Habip Hamza ERDEM
Değeri kendinden menkul yazar/çizer veya da kanaat önderlerinin büyük laflar edecekleri zaman, hemen ‘fotoğrafın büyüğüne’ bakmak gerektiğini söylediklerini biliyoruz.
Olgu ve olayları ‘bütünlüğü içinde ele almak’ deseler daha anlaşılır olacakları ise açık değil midir?
Ne var ki, ‘fotoğrafın büyüğü’ dedikleri zaman bile, kendi fotoğraf makinelerinin küçüklüğünden ne kadar haberleri vardır bilinmez.
Şimdi şu ‘Suriye olayları’ konusunda, sahadaki gazetecilerin bile ellerindeki ‘haritanın her saat değiştiğini’ gördükçe şaşkınlıklarını gizlemediklerini izliyoruz.

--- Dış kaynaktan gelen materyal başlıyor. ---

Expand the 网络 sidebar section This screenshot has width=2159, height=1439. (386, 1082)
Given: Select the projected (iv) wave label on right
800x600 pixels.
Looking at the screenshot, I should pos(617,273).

Televizyon başındaki eli sopalı olanlar ise, kendi boylarını aşan ‘Egemen Güçler’e gönderme yapsalar da, ‘anlık saptamalar’la yetinmek zorunda kalıyorlar.
En fazla ‘
bakalım zaman ne gösterecek?’ demek zorunda kalıyorlar.
Demek ki, ‘Fotoğrafın büyüğü’ ya da aynı anlama gelmek üzere ‘bütünsel akıl yürütme’ olanağından yoksundurlar.
Örneğin ‘Globalleşme’ denildiğinde etekleri zil çalarak, ‘Dünya küçücük bir köy oldu’ diye sevinç çığlıkları atarken, ‘Dünya sistemi’nin diyalektik deviniminden kesinlikle haberleri yoktu.
‘Akıllarının bu yanı’ tamamen kapalıydı da denilebilir.
Fransız ekonomist Jacques Sapir ise, Charles Bettelheim’in yönetiminde Sovyet Ekonomisi üzerine doktora tezini verdikten sonra, günümüz Rusya’sı üzerine yaptığı çalışmalarla ‘Dünya Sistemi’nin ekonomik, politik ve stratejik gelişmesinin ‘
büyük fotoğrafını çekmeyi sürdürmektedir.
Jacques Sapir’in çalışmalarını burada sıralamanın yararı yok.
Ancak birkaç tanesini kısaca özetlemenin yararlı olacağı söylenebilir.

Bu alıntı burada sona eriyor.